• [Work instruction]:
Every line of the material below is to be printed again exactly.

• [Records for the exercise]:
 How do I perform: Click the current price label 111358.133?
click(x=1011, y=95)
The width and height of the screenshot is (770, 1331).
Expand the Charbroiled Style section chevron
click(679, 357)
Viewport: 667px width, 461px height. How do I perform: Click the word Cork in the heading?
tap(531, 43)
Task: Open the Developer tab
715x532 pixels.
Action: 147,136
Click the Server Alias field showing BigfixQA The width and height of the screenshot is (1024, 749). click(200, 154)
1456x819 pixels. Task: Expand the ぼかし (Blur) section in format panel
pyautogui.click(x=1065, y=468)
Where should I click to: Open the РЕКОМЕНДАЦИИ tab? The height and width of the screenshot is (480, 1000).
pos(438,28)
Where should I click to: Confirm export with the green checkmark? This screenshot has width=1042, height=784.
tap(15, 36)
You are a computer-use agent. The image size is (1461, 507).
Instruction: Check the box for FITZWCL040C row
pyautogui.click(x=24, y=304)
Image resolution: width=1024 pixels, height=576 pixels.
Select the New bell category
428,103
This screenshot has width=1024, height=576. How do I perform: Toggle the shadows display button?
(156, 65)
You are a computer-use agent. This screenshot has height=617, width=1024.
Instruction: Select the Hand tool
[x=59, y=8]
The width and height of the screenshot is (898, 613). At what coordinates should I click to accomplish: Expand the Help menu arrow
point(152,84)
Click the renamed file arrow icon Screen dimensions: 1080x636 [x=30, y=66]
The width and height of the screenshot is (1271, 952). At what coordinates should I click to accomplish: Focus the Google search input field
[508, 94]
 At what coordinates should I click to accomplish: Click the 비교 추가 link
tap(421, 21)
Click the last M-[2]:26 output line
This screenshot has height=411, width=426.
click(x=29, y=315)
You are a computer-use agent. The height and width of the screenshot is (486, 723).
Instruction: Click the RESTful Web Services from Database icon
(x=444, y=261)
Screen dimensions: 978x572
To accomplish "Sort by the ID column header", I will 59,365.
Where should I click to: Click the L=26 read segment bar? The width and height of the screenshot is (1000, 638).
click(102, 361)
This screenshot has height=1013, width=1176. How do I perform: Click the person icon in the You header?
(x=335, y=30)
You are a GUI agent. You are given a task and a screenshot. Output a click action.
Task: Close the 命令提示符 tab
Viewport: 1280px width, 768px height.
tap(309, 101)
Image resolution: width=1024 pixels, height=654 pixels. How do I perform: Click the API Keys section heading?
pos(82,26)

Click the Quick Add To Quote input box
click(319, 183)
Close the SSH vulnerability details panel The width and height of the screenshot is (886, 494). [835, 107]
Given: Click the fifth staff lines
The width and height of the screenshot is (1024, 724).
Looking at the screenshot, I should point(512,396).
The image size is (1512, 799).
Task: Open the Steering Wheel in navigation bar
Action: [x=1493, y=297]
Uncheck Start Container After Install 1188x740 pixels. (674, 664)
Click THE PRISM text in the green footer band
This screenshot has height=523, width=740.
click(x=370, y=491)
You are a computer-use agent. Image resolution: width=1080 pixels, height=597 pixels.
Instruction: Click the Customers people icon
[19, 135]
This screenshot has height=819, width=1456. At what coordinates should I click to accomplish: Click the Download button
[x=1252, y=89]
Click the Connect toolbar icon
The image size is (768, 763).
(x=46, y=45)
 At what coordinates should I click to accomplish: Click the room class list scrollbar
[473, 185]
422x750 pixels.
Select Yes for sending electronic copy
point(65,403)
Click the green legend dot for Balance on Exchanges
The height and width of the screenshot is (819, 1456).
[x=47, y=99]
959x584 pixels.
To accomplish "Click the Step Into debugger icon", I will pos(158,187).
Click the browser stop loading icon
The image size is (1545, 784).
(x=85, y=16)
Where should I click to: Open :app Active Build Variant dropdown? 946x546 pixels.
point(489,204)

• [Result below]:
 How do I perform: Click the current price label 111358.133?
click(x=1011, y=95)
The width and height of the screenshot is (770, 1331).
Expand the Charbroiled Style section chevron
click(679, 357)
Viewport: 667px width, 461px height. How do I perform: Click the word Cork in the heading?
tap(531, 43)
Task: Open the Developer tab
715x532 pixels.
Action: 147,136
Click the Server Alias field showing BigfixQA The width and height of the screenshot is (1024, 749). click(200, 154)
1456x819 pixels. Task: Expand the ぼかし (Blur) section in format panel
pyautogui.click(x=1065, y=468)
Where should I click to: Open the РЕКОМЕНДАЦИИ tab? The height and width of the screenshot is (480, 1000).
pos(438,28)
Where should I click to: Confirm export with the green checkmark? This screenshot has width=1042, height=784.
tap(15, 36)
You are a computer-use agent. The image size is (1461, 507).
Instruction: Check the box for FITZWCL040C row
pyautogui.click(x=24, y=304)
Image resolution: width=1024 pixels, height=576 pixels.
Select the New bell category
428,103
This screenshot has width=1024, height=576. How do I perform: Toggle the shadows display button?
(156, 65)
You are a computer-use agent. This screenshot has height=617, width=1024.
Instruction: Select the Hand tool
[x=59, y=8]
The width and height of the screenshot is (898, 613). At what coordinates should I click to accomplish: Expand the Help menu arrow
point(152,84)
Click the renamed file arrow icon Screen dimensions: 1080x636 [x=30, y=66]
The width and height of the screenshot is (1271, 952). At what coordinates should I click to accomplish: Focus the Google search input field
[508, 94]
 At what coordinates should I click to accomplish: Click the 비교 추가 link
tap(421, 21)
Click the last M-[2]:26 output line
This screenshot has height=411, width=426.
click(x=29, y=315)
You are a computer-use agent. The height and width of the screenshot is (486, 723).
Instruction: Click the RESTful Web Services from Database icon
(x=444, y=261)
Screen dimensions: 978x572
To accomplish "Sort by the ID column header", I will 59,365.
Where should I click to: Click the L=26 read segment bar? The width and height of the screenshot is (1000, 638).
click(102, 361)
This screenshot has height=1013, width=1176. How do I perform: Click the person icon in the You header?
(x=335, y=30)
You are a GUI agent. You are given a task and a screenshot. Output a click action.
Task: Close the 命令提示符 tab
Viewport: 1280px width, 768px height.
tap(309, 101)
Image resolution: width=1024 pixels, height=654 pixels. How do I perform: Click the API Keys section heading?
pos(82,26)

Click the Quick Add To Quote input box
click(319, 183)
Close the SSH vulnerability details panel The width and height of the screenshot is (886, 494). [835, 107]
Given: Click the fifth staff lines
The width and height of the screenshot is (1024, 724).
Looking at the screenshot, I should point(512,396).
The image size is (1512, 799).
Task: Open the Steering Wheel in navigation bar
Action: [x=1493, y=297]
Uncheck Start Container After Install 1188x740 pixels. (674, 664)
Click THE PRISM text in the green footer band
This screenshot has height=523, width=740.
click(x=370, y=491)
You are a computer-use agent. Image resolution: width=1080 pixels, height=597 pixels.
Instruction: Click the Customers people icon
[19, 135]
This screenshot has height=819, width=1456. At what coordinates should I click to accomplish: Click the Download button
[x=1252, y=89]
Click the Connect toolbar icon
The image size is (768, 763).
(x=46, y=45)
 At what coordinates should I click to accomplish: Click the room class list scrollbar
[473, 185]
422x750 pixels.
Select Yes for sending electronic copy
point(65,403)
Click the green legend dot for Balance on Exchanges
The height and width of the screenshot is (819, 1456).
[x=47, y=99]
959x584 pixels.
To accomplish "Click the Step Into debugger icon", I will pos(158,187).
Click the browser stop loading icon
The image size is (1545, 784).
(x=85, y=16)
Where should I click to: Open :app Active Build Variant dropdown? 946x546 pixels.
point(489,204)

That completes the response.